Пришел из соседнего вагона Пепеляев, бледный и растерянный:

— Как думаете, куда нас отсюда повезут? Во Владивосток или в Харбин?

«Ямщик не гони лошадей…» — донеслось опять с улицы. Колчак усмехнулся:

— Судя по всему, Виктор Николаевич, никуда нас отсюда не повезут. Можете быть спокойны.

— Но как же? Что нам здесь делать? Настала пора оплачивать векселя…

Пепеляев, однако, еще надеялся на что-то и ждал с нетерпением возвращения коменданта поезда. Премьер-министр не знал, что не далее, как три дня назад, Иркутский большевистский губком предъявил союзному командованию и Политцентру, взявшему на себя «всю полноту власти», требование о выдаче Колчака, Пепеляева и всего золотого запаса — в противном случае большевики угрожали взорвать кругобайкальские железнодорожные туннели, отрезав тем самым отход и самих союзников.
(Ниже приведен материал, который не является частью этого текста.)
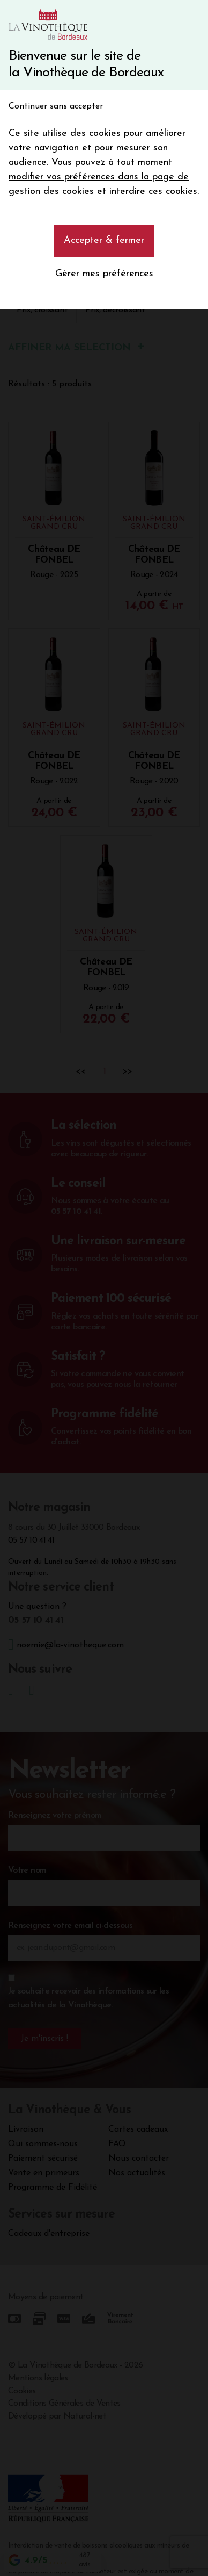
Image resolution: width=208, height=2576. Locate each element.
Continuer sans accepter (56, 106)
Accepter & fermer (104, 240)
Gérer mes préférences (104, 274)
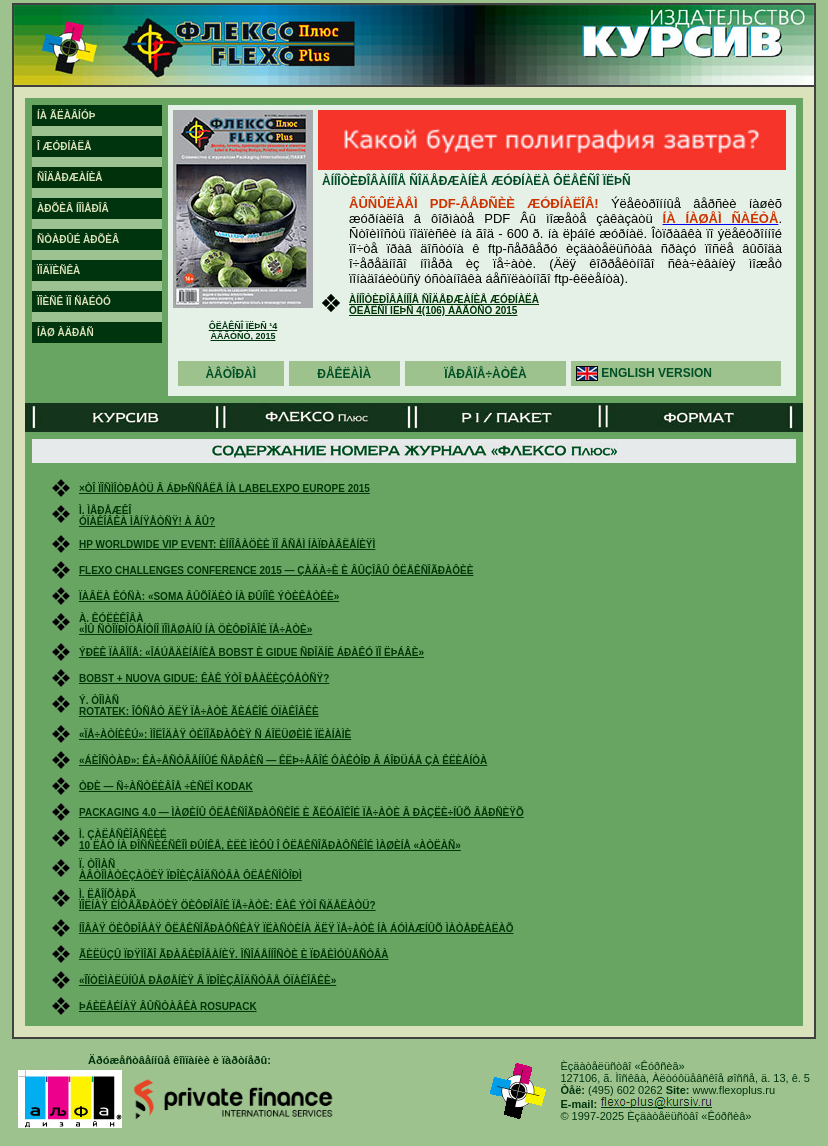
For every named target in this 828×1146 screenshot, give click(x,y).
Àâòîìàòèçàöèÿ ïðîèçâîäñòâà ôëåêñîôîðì (190, 875)
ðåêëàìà (344, 374)
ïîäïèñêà (58, 270)
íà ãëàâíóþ (66, 115)
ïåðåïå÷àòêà (485, 374)
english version (656, 373)
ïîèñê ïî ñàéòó (74, 301)
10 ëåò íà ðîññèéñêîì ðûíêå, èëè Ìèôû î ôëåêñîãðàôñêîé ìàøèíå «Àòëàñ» (270, 845)
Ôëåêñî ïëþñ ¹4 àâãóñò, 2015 (243, 331)
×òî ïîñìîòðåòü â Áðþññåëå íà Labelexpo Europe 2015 (224, 488)
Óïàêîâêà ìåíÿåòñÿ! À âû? (147, 521)
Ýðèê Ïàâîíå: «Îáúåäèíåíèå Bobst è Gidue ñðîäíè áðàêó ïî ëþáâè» (251, 652)
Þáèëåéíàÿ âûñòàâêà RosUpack (168, 1006)
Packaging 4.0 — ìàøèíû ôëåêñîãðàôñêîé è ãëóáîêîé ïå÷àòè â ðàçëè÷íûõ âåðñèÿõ (301, 812)
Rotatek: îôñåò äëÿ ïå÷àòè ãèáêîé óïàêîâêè (199, 711)
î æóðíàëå (64, 146)
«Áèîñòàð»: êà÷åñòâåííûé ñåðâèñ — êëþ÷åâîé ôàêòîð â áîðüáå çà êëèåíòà (283, 760)
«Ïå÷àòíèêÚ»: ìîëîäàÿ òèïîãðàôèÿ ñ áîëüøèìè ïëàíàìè (215, 734)
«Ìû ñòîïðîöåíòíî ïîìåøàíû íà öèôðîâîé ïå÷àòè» (195, 629)
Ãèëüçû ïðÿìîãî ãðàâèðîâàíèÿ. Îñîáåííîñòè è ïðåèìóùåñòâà (233, 954)
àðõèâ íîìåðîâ (73, 208)
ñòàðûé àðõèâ (78, 239)
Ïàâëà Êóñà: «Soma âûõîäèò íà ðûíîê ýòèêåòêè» (209, 596)
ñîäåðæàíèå (70, 177)
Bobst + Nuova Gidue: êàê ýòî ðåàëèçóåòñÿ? (204, 678)
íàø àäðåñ (65, 332)
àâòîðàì (230, 374)
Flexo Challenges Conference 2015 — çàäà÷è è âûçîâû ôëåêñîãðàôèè (276, 570)
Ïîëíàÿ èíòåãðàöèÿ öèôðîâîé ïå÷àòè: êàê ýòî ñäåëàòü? (227, 905)
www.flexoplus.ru (734, 1090)
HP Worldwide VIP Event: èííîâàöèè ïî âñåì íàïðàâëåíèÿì (227, 544)
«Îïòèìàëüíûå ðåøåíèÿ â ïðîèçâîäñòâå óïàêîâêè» (207, 980)
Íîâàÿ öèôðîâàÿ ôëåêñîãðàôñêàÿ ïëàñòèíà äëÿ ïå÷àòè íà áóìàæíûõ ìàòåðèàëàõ (296, 928)
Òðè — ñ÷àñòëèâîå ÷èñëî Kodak (166, 786)
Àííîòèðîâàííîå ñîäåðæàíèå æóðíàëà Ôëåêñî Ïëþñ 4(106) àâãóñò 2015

Ультиматум был веский. И чехословаки не могли с ним не считаться.

Но Пепеляев все еще на что-то надеялся. Ждал коменданта. Волновался. И ежеминутно поглядывал на часы.

Наконец комендант вернулся. Вошел в вагон адмирала, громко бухая промерзлыми сапогами, небрежно козырнул и сказал весело:

— Все, господа! Поезд дальше не пойдет…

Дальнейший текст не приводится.